• **TASK GOAL**: Print all the entries verbatim.

[DATA EXCERPTS]

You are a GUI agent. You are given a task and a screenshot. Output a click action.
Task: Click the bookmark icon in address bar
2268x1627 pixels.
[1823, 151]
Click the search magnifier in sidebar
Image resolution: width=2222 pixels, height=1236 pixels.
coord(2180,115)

[/DATA EXCERPTS]

• **WRITTEN REPLY**:
You are a GUI agent. You are given a task and a screenshot. Output a click action.
Task: Click the bookmark icon in address bar
2268x1627 pixels.
[1823, 151]
Click the search magnifier in sidebar
Image resolution: width=2222 pixels, height=1236 pixels.
coord(2180,115)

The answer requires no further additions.